Sulla strada verso la Val Palot

A monte del borgo medievale, sulla strada verso la Val Palot, si incontra la chiesa di S.Maria della Neve (XV secolo), sotto il cui portico di sinistra sono visibili degli affreschi, con storia di Adamo ed Eva. Il portico di destra è diventato la cappella dell’ex ospedale, mentre sulla facciata, in basso a destra, rimangono tracce di motivi iconografici diffusi nel XV secolo. All’interno della chiesa è visibile un magnifico ciclo di affreschi di Girolamo Romanino raffiguranti scene della vita di Cristo, eseguiti negli anni 1532-34.

Proseguendo lungo la strada verso la Val Palot si incontra la pieve di S.Maria in Silvis del secolo VIII e ricostruita nel XV secolo, con facciata decorata in pietra rossa.

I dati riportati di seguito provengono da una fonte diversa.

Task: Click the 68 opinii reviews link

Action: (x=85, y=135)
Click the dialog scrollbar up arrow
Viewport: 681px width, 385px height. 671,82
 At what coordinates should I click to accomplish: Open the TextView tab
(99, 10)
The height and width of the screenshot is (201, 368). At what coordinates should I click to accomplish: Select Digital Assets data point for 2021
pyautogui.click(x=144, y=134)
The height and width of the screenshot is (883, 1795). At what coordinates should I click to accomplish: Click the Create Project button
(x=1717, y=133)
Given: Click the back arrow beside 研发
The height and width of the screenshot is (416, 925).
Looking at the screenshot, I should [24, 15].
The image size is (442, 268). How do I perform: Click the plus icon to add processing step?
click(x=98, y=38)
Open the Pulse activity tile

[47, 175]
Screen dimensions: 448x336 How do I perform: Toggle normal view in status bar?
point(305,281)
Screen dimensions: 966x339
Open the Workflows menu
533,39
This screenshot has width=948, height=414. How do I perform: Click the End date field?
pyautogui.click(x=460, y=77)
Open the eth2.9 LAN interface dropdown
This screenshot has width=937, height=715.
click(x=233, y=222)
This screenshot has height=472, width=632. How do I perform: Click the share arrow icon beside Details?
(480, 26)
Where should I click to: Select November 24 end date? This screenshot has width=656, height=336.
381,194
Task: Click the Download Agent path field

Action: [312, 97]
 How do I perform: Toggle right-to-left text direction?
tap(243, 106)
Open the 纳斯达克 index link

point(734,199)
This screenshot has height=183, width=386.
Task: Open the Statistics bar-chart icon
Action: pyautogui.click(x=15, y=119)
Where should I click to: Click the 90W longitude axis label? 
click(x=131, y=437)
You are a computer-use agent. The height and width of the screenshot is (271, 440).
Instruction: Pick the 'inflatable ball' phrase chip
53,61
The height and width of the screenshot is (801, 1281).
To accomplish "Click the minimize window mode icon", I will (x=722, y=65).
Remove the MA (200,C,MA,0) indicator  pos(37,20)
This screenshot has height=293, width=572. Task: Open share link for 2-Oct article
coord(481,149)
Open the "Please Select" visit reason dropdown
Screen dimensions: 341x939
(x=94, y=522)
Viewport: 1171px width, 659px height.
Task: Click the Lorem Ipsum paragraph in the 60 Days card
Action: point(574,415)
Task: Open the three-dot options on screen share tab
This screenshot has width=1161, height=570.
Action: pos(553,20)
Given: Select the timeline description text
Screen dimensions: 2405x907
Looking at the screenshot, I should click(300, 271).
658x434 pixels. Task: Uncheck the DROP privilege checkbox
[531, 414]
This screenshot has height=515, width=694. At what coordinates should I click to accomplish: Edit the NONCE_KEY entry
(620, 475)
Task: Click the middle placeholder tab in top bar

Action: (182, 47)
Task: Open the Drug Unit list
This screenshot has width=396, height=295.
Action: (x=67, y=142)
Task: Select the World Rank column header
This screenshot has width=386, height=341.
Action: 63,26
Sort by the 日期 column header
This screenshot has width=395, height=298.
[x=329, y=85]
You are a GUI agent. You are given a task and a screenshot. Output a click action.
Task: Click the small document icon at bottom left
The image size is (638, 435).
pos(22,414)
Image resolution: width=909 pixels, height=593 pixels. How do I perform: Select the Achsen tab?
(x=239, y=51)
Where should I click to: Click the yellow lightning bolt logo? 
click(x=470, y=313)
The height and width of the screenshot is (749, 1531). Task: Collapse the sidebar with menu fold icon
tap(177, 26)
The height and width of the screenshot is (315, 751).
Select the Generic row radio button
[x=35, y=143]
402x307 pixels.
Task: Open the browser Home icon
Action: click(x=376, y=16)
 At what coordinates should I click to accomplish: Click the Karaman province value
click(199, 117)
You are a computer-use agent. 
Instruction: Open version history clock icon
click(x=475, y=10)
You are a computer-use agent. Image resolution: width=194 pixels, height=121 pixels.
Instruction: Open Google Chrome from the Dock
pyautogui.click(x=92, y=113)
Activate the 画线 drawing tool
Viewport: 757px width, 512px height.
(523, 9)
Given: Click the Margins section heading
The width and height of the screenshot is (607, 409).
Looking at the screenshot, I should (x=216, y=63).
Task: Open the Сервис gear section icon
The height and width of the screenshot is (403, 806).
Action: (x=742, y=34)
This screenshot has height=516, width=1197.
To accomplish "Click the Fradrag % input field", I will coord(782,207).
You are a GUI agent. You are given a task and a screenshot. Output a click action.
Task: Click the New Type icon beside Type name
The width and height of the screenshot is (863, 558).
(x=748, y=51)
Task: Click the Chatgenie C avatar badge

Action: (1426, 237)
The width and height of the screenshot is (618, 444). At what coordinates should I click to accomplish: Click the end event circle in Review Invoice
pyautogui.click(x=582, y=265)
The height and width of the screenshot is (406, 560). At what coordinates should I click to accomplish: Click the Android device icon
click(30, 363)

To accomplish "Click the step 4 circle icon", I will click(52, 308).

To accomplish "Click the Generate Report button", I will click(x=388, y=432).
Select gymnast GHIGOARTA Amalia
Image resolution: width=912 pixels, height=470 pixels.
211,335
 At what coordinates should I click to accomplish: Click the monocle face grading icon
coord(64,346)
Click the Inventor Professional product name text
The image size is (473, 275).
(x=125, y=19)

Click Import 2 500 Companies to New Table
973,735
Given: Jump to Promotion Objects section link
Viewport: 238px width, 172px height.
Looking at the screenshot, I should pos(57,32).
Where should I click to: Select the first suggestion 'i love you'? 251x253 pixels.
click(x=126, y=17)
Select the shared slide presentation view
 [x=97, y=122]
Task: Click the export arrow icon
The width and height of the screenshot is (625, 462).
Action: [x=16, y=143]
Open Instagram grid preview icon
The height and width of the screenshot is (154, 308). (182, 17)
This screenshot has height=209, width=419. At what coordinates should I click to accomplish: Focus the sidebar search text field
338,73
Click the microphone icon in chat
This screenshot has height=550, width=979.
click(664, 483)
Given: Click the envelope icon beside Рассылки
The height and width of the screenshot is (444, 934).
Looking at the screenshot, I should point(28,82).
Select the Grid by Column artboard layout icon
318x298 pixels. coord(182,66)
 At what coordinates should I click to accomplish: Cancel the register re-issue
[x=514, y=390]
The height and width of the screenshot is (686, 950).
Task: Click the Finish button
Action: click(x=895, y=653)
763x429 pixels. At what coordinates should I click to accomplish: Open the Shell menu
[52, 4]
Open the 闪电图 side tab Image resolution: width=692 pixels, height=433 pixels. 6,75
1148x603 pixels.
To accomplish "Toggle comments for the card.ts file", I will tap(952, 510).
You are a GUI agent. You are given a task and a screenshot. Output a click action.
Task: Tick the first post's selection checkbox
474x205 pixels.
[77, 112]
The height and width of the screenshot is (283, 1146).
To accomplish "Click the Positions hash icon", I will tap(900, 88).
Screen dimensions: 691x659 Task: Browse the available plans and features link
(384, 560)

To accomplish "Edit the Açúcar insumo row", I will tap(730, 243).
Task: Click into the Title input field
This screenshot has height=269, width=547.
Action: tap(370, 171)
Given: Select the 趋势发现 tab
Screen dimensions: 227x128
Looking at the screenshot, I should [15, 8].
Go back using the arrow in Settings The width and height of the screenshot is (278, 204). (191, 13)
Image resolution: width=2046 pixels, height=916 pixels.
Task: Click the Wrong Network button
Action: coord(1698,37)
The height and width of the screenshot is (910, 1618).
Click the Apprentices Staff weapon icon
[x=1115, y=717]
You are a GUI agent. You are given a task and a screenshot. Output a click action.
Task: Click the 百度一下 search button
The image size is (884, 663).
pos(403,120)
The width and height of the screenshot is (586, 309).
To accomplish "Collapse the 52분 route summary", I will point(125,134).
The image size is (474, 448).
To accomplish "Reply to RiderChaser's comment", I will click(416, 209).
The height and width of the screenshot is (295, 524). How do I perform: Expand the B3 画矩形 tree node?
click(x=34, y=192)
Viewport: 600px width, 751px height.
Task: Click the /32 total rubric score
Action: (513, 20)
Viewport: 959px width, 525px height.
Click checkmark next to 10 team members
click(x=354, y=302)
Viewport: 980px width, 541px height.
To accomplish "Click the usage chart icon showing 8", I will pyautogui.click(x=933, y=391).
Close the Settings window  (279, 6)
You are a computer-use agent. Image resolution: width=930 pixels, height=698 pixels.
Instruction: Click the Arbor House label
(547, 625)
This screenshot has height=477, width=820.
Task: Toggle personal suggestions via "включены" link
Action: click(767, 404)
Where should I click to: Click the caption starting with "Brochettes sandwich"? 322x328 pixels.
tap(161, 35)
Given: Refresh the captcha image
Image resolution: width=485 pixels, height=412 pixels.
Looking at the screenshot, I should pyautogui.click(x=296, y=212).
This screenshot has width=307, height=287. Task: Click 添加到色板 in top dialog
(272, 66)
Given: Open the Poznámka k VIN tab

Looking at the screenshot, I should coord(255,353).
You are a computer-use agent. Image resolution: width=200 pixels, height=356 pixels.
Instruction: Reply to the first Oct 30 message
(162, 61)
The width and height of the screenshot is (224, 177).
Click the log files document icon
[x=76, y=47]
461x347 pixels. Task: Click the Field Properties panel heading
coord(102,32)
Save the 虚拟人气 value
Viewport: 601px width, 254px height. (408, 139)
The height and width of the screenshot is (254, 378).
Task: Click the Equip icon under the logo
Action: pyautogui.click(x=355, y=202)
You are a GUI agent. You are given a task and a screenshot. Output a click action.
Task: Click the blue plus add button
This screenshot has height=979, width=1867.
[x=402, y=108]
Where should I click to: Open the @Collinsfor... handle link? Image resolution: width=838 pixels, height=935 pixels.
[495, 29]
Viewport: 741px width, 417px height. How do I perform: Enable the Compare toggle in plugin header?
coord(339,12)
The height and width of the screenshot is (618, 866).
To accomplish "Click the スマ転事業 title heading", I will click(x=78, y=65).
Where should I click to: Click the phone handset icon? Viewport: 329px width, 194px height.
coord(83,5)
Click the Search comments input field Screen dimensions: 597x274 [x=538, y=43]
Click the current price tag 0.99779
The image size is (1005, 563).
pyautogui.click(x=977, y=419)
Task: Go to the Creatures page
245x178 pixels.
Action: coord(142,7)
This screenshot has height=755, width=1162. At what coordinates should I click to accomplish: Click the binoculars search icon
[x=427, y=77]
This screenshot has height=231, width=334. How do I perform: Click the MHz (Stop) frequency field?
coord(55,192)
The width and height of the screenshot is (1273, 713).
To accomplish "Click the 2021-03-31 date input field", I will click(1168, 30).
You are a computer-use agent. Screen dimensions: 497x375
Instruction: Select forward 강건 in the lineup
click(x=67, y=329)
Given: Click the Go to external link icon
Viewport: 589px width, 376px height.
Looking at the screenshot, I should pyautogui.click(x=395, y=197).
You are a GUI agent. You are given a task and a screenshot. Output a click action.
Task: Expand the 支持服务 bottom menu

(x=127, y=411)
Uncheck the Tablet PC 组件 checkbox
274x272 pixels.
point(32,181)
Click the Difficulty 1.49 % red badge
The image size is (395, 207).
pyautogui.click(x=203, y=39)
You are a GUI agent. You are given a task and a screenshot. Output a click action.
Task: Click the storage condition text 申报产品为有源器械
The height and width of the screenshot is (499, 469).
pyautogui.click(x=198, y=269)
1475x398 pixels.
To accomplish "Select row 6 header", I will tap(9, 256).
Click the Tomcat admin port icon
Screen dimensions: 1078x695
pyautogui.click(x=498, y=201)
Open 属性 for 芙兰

Sul lungolago di Pisogne, di recente ampliamento e ristrutturazione, si ricorda una scultura a forma semicircolare, composta da 10 pilastri sui quali è riportata una frase di Renato Guttuso, dedicata all’artista Romanino: «Romanino ci serva, ci inviti a guardare la realtà e ad avere il coraggio di andarci dentro, anche se essa è grande e terribile».

Sono consigliate le visite anche alle piccole frazioni di Gratacasolo, Toline, Pontasio, Siniga, Grignaghe, Sonvico e Fraine: un iter suggestivo tra le acque del lago e la quiete dei boschi.